This suggests a number of things. It suggests why the first part of the movie has so much voice-over. It suggests why the dirt hill escape scene makes no sense. It suggests why the stolen car montage is so monotonous. It suggests that the chase takes up so much running time because they didn’t know what else to do with the story, and it was the only thing in the filmmakers’ skill set. (It certainly wasn’t dialogue, acting, or story construction.) It suggests that the chase was done in physically contiguous shots, not out of respect for the geography of Los Angeles, but because, without a script, they needed it to cut together well. But it also suggests that it simply never occurred to them to do it any other way.

We are proud to announce this 128-foot stunt jump’s graduation from 128-Foot Stunt Jump High School.We are proud to announce this 128-foot stunt jump’s graduation from 128-Foot Stunt Jump High School.

How many stars out of five? One-half. I’m using the Letterboxd system, which doesn’t use zero stars, so know that this is the lowest rating I can give.

Where can I stream it? As of this writing6, you can watch it for free on Tubi, Pluto TV, Hoopla, and Vudu-Fandango, or rent or buy it from Amazon Video or Vudu-Fandango.

What can we take from it? H.B. Halicki was a mechanic, owner of an impound business and junk yard, and automobile collector, with no apparent training in filmmaking or stunt driving. During the filming of the chase, Halicki’s car was clipped by a Cadillac, causing it to spin out into a light pole. When Halicki regained consciousness, he reportedly asked if they got the shot. (They did, and it’s in the finished film.) Halicki also performed the final stunt in the film, where he launches Eleanor 128 feet through the air. The impact compacted ten of his vertebrae, and he walked with a limp for the rest of his life. In 1989, at the age of 48, while prepping a stunt for Gone in 60 Seconds 2, a cable attached to a water tower snapped, shearing a telephone pole, which landed on Halicki, killing him instantly.

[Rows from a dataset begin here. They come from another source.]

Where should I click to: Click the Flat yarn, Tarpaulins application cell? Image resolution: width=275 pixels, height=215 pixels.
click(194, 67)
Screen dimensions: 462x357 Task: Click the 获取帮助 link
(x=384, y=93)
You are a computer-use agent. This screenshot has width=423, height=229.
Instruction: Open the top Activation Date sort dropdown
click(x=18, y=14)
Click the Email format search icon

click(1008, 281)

reckless RECKLESS (DESCRIPTOR)

You make ordinary risk-takers look like conservative worry-warts. There is little you won’t try, and the fact that you don’t have a plan is a feature, not a bug. You gain the following characteristics:

Pure Adrenaline: +6 to your Speed Pool.

Skill: Any task that is dangerous (GMs approval) is eased.

Temerarious: You must roll for every task you attempt that begins with an unadjusted level of 1 or higher, even if you have lowered the level of the challenge to zero through skills, etc. If you roll a natural 1 (which will be a success for a level 0 task), you immediately take damage equal to the unadjusted level of the task you were attempting.

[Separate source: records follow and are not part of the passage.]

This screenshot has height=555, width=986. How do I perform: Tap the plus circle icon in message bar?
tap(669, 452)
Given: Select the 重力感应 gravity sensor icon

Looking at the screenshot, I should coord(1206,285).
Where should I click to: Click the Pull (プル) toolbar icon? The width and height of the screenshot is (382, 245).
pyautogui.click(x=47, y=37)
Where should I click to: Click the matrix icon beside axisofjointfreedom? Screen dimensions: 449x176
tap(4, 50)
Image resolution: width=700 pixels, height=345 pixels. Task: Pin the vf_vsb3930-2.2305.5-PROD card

Endangerment: You must roll for every task you attempt that begins with an unadjusted level of 1 or higher, even if you have lowered the level of the challenge to zero through skills, etc. If you roll a natural 20, one of your companions immediately takes damage equal to the unadjusted level of the task you were attempting.

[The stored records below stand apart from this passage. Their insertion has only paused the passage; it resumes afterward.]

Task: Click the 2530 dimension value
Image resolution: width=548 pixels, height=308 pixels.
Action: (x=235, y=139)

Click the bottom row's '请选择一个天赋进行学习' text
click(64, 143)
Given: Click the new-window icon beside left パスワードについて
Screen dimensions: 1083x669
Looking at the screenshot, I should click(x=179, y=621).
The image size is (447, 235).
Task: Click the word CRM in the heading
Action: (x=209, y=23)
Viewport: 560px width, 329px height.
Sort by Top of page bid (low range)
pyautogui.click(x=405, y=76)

Initial Link to the Starting Adventure: From the following list of options, choose how you became involved in the first adventure.

  1. Someone needed a getaway driver, and that’s what you do.

  2. You joined the group on a dare.

  3. You were on the run from a previous exploit that went bad, and you joined the other characters as a way to hide.

  4. You somehow, through your actions, caused the predicament that you and the other characters are now in.

Originally published 2/13/22 on Substack.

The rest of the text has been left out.